Reynolds punctures the 'great Australian silence'

November 23, 2014
In Forgotten War, Henry Reynolds provides evidence to support his claim it was the war of conquest fought against Aboriginal peo

Forgotten War
By Henry Reynolds
New South, 2013

In August, Prime Minister Tony Abbott attended a ceremony in Sydney to mark the 100 years since the Australian Naval and Military Expedition Force sailed out of Sydney Harbour to German New Guinea shortly after Britain declared war on Germany in 1914.

The occasion was the official start of a four-year-long Anzac centenary of jingoism. Abbott was anxious that we “should know all our great war stories better” by the time the centenary commemorations come to an end.

If history is any guide, these commemorations will never end.
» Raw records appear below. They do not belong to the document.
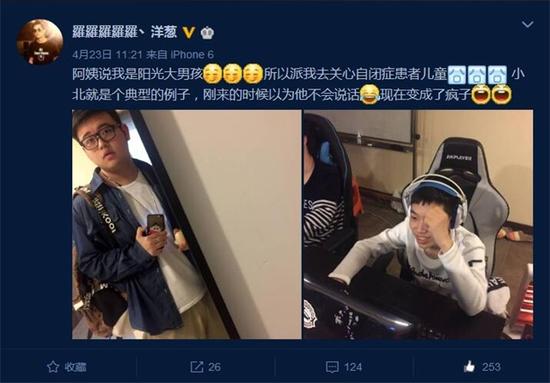The height and width of the screenshot is (383, 550).
Task: Click the repost arrow icon
Action: pos(197,367)
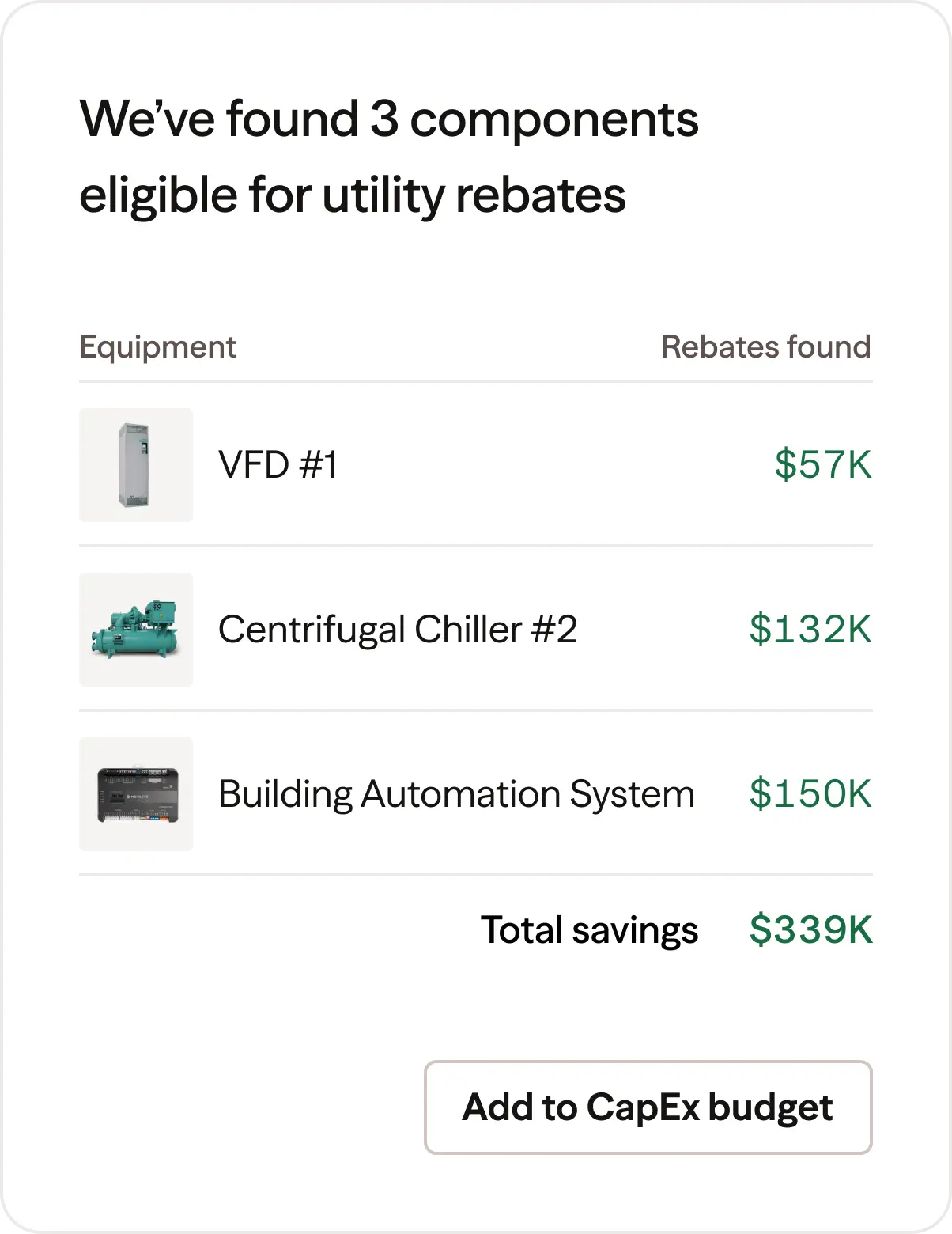Select the $132K rebate value
The image size is (952, 1234).
tap(810, 630)
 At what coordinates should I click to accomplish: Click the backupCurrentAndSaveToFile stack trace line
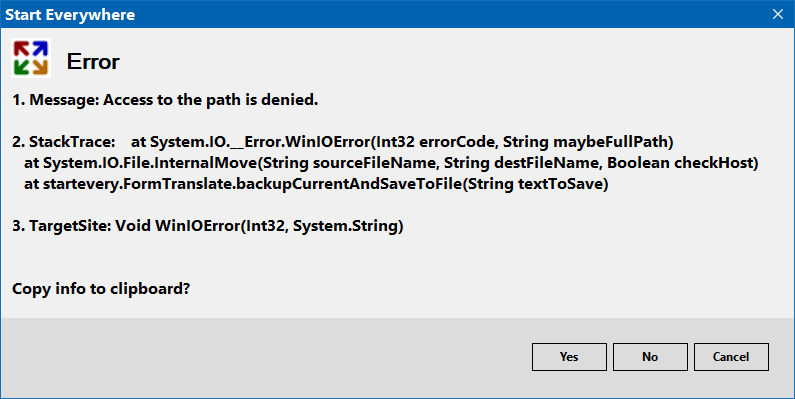316,184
As Henry Reynolds reminds us in Forgotten War, what began in 1994-95 as a year-long commemoration marking the 50th anniversary of the end of World War II has already lasted 20 years — courtesy of a permanent government-funded program known as “Saluting Their Service”.

The contribution made by Aboriginal and Torres Strait Islanders in the many wars that Australia has participated in since Federation will be recognised in the Anzac celebrations. However, this draws attention away from the armed conflict between settlers and Aboriginals nations.

Aboriginals who fought for the white man are remembered with reverence — the many more who fought against him are forgotten.

Reynolds is one of a pioneering group of historians, anthropologists and others who have transformed our understandings of traditional Aboriginal society and the relationship between Indigenous and settler Australians.

In his latest book, he provides evidence that supports his contention that it was the war of conquest fought against Aboriginal people that made the nation, not the 1915 ill-fated invasion of Turkey.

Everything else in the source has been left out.